Dummy statt echter Bürokratieentlastung – und glatt den Bau vergessen
Großer Wurf beim Bürokratieentlastungsgesetz: sensationelle „6,65 Euro“ Einsparungen pro Unternehmen
Kiel. Seit langem pochen die Baugewerblichen Verbände für ihre Bauunternehmen darauf, diese von bürokratischen Lasten zu befreien, auch um das Bauen kostengünstiger zu machen. Nun hat das Bundesjustizministerium einen Referentenentwurf zur Bürokratieentlastungsverordnung vorgelegt. Dies geschieht wohl in Erfüllung hehrer Ziele im Koalitionsvertrag. Interessierte Kreise können bis zum 21. Juni 2024 Stellung nehmen.
„Wir nehmen diese Gelegenheit schon einmal vorab wahr und äußern unsere Kritik öffentlich: Das ist ein Schrittchen und gemessen am Ziel ein Dummy!“, sagt Georg Schareck, Hauptgeschäftsführer von Die Bauwirtschaft im Norden.
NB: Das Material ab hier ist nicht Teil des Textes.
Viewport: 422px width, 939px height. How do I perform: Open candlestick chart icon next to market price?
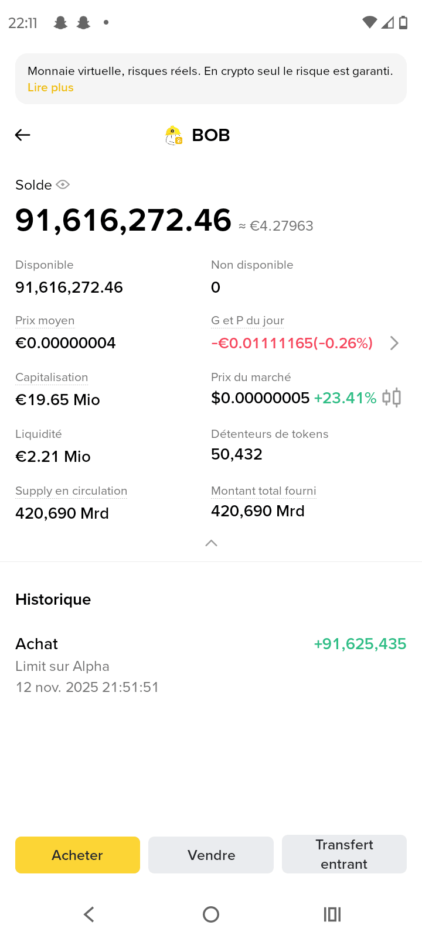(392, 397)
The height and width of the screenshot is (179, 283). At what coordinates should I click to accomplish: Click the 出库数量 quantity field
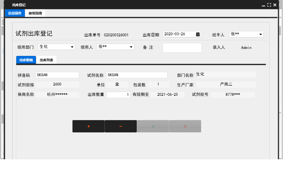(x=118, y=95)
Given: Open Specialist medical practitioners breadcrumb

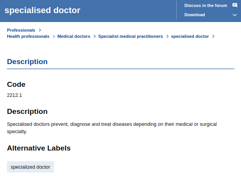Looking at the screenshot, I should tap(130, 36).
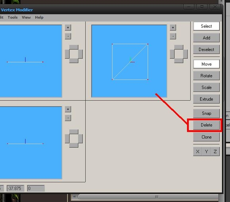Open the Help menu

click(39, 17)
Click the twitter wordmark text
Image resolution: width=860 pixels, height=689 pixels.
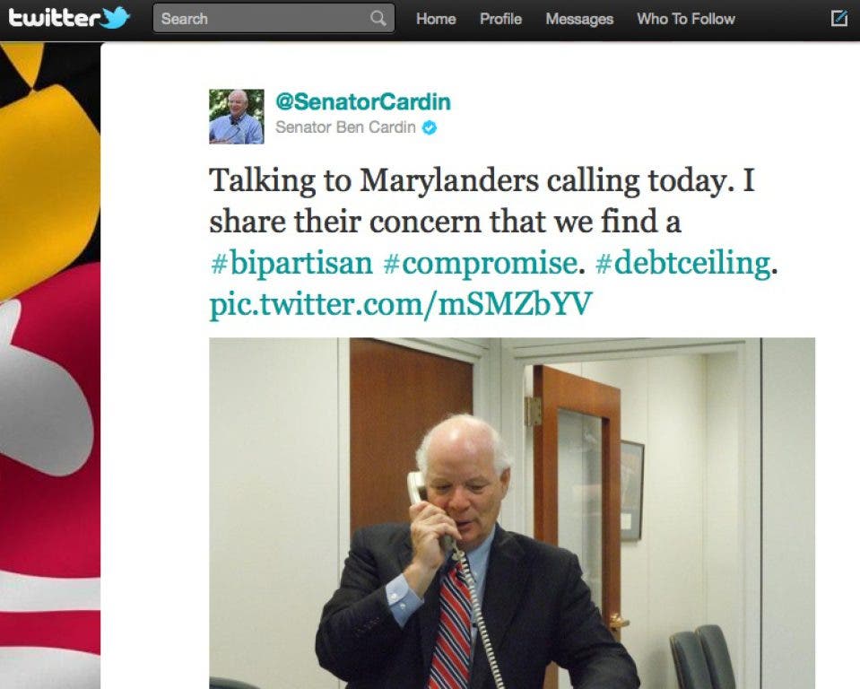click(x=53, y=18)

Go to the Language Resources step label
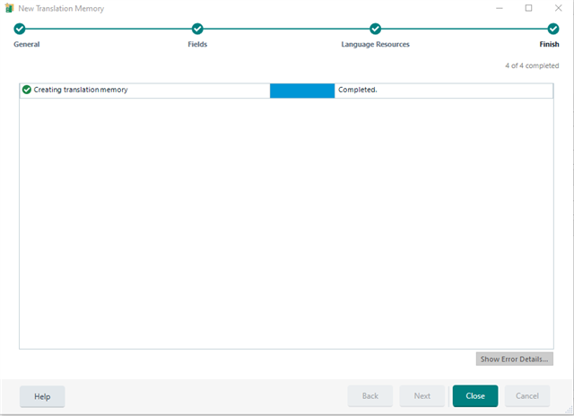click(375, 45)
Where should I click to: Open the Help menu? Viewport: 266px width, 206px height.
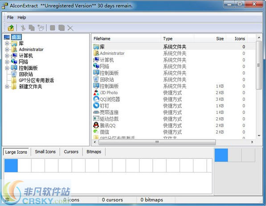pos(22,17)
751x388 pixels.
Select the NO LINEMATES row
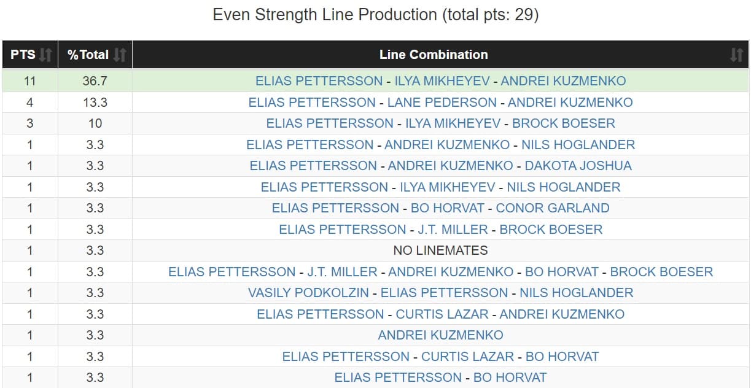440,250
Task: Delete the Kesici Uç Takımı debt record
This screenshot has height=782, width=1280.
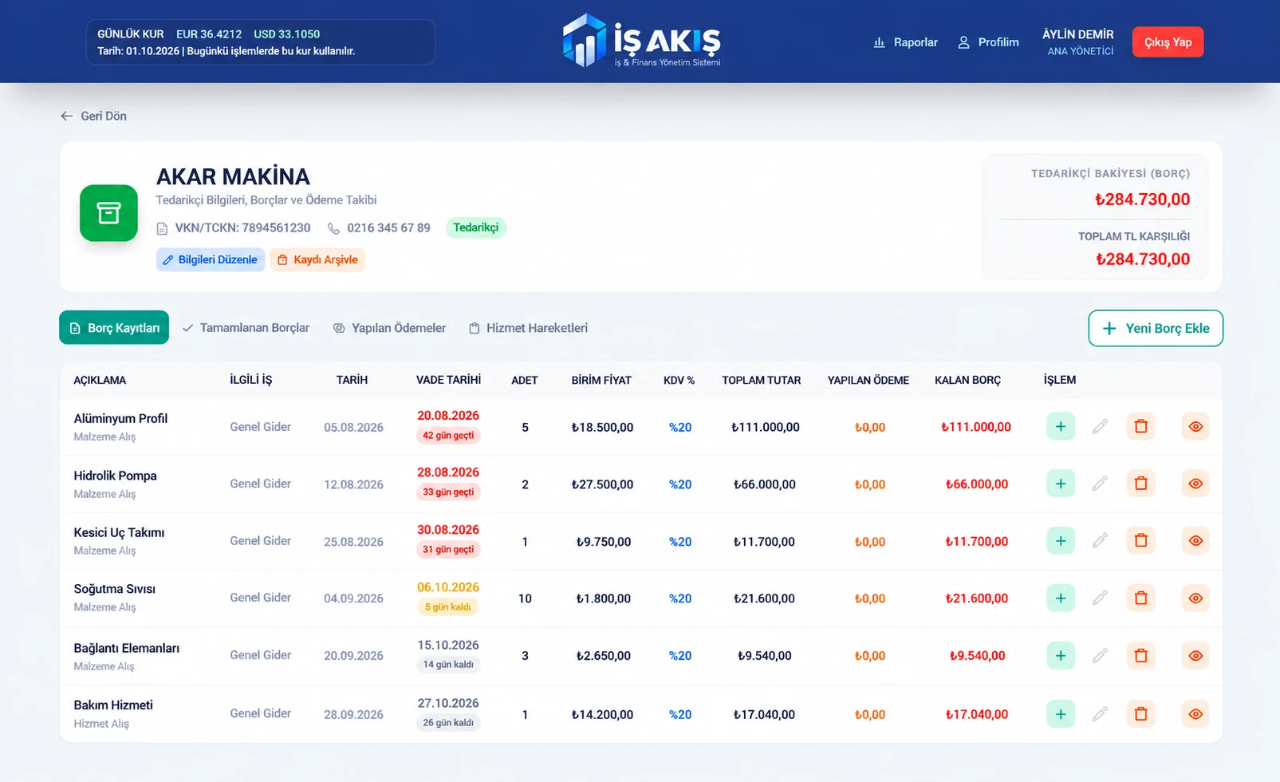Action: (x=1141, y=541)
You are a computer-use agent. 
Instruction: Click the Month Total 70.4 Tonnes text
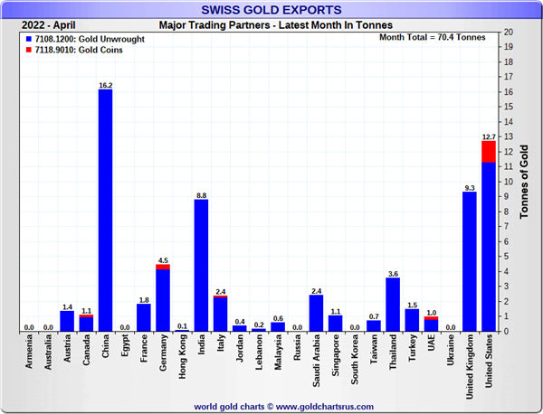433,37
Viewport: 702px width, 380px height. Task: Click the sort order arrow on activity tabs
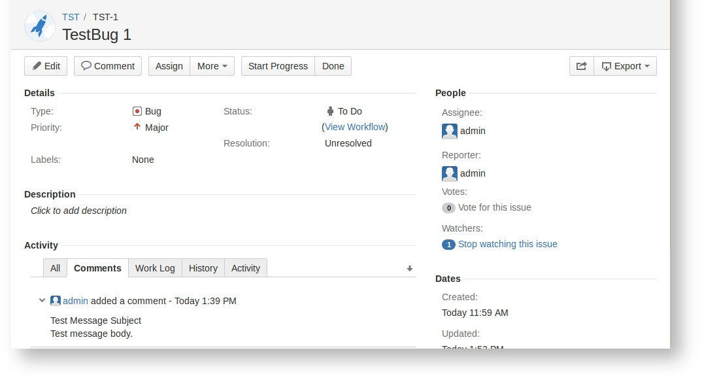click(409, 268)
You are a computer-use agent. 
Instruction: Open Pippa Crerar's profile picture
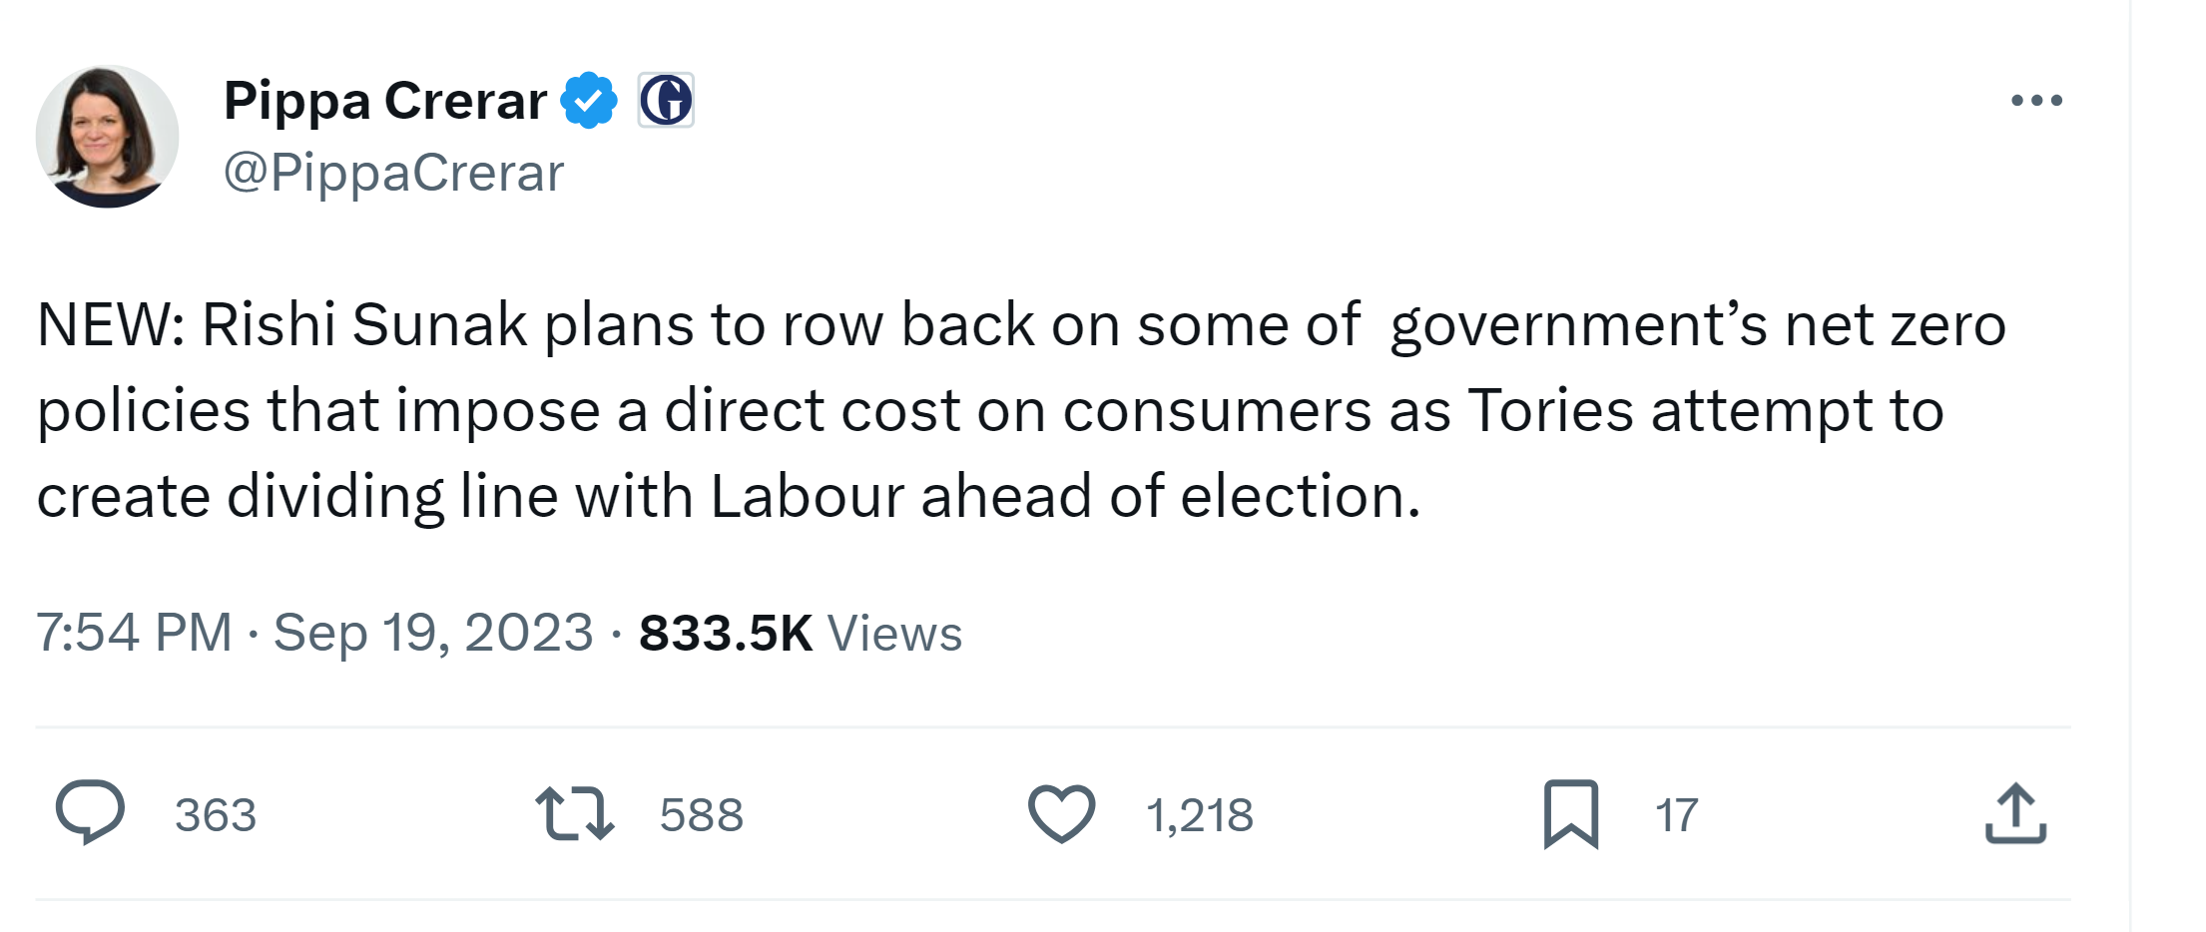coord(107,137)
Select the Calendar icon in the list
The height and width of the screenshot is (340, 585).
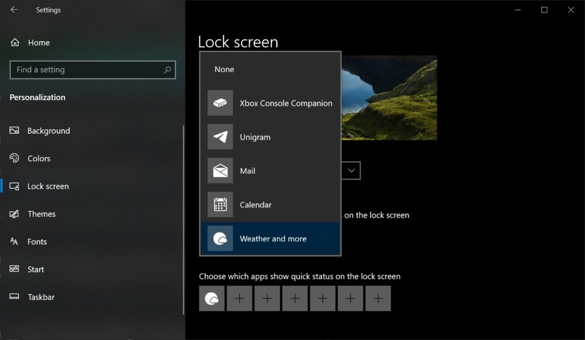coord(220,205)
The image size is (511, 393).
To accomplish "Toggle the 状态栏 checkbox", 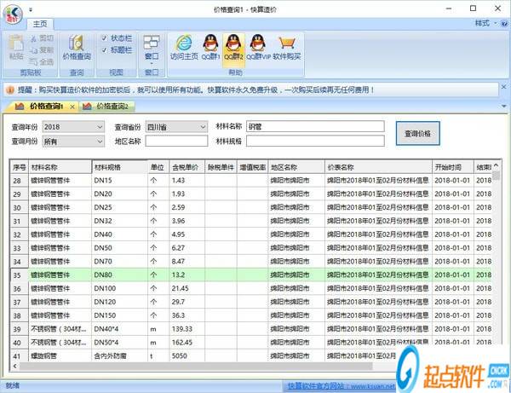I will coord(104,38).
Der Verbandschef bezeichnet den Entwurf als Tiger, der als Bettvorleger endet und der Öffentlichkeit dahingehend Erfüllungserfolg vorgaukelt, dass die Bundesregierung sich des Bürokratieproblems endlich mit der gebotenen Sorgfalt annähme.
Allerdings geht es bei dem Entwurf lediglich um die Ermächtigung zu Einsparungen, im Wesentlichen Kleinkram – und der Baubereich ist nicht berücksichtigt worden. Dabei könnten hier immense Kosten eingespart werden, damit endlich Wohnraum geschaffen und Straßen befahrbar gemacht werden.
Der Verband hat bereits mehrfach Beispiele aus der Betriebspraxis vorgelegt und erneuert seine Forderungen:
- Ein Betrieb mittler Größenordnung muss 1,5 Personalstellen/Fremdkosten für Verwaltungsarbeiten für Dokumentationen und Nachweise bereitstellen.
- Je nach Gewerk und Schwerpunkt macht der bürokratische Aufwand bis zu 25 Prozent des Jahresumsatzes aus.
- Das Musterbeispiel einer größeren Wohneinheit mit sechs Wohnungen zeigt die Kosten der gestiegenen Klimaanforderungen an Wohngebäude: Die Dokumentation für ein KfW-Effizienzhaus 50 betrug 80 Seiten und kostete 3.000 Euro, die für das neue KfW-Effizienzhaus 40 umfasst 360 Seiten und kostet 40.000 Euro.
„Wir fordern, Bürokratie und überflüssiges Regelwerk beim Bauen gezielt abzubauen und das Bauen wieder auf die Kernanforderungen des Baurechts zu reduzieren. Damit sparen wir Baumaterial bis zu 30 Prozent und vom Jahresumsatz der Bauunternehmen bis zu 25 Prozent“, sagt Schareck. Ein Schelm, der jetzt annimmt, in den Bundesministerien könnten die dadurch erzielten Kosteneinsparungen pro Wohneinheit berechnet werden.
„Schlimm wäre es, wenn die in Berlin zwar rechnen können, aber wider besseres Wissen das Gegenteil tun“, sagt Schareck. Durch die im Referentenentwurf vorgeschlagenen Änderungen sollen für die gesamte Wirtschaft in Deutschland jährlich sensationelle 22,6 Millionen Euro eingespart werden, den vermuteten Erfüllungsaufwand von 11,6 Millionen Euro nicht abgerechnet, sind das bei 3,4 Millionen Unternehmen Einsparungen von umgerechnet unglaublichen 6,65 Euro pro Unternehmen (abzüglich Erfüllungsaufwand 3,24 Euro; Musterdurchschnittsrechnung).
Auch daran sehe man, dass es um einen „halsbrecherischen, schneckenschnellen bürokratieabbauverzögernden gesetzgeberischen Kraftakt“ gehe – ausgenommen die wichtigen redaktionellen Änderungen in der Aromendurchführungsverordnung, auf die die Wirtschaft und die gesamte Gesellschaft bereits seit langem warteten.
Scharecks Einschätzung: „Bürokratieabbau ohne spürbare Auswirkung. Die Bauwirtschaft ist von keinem der 25 Artikel betroffen. Die Makler- und Bauträgerverordnung kommt unserem Bereich immerhin etwas nahe. Dort entfällt eine Anzeigepflicht.“ Es gibt also noch viel zu tun in Berlin und es gilt Max Weber zu widerlegen, indem die „Unentrinnbarkeit der Bürokratie“ aufgelöst wird.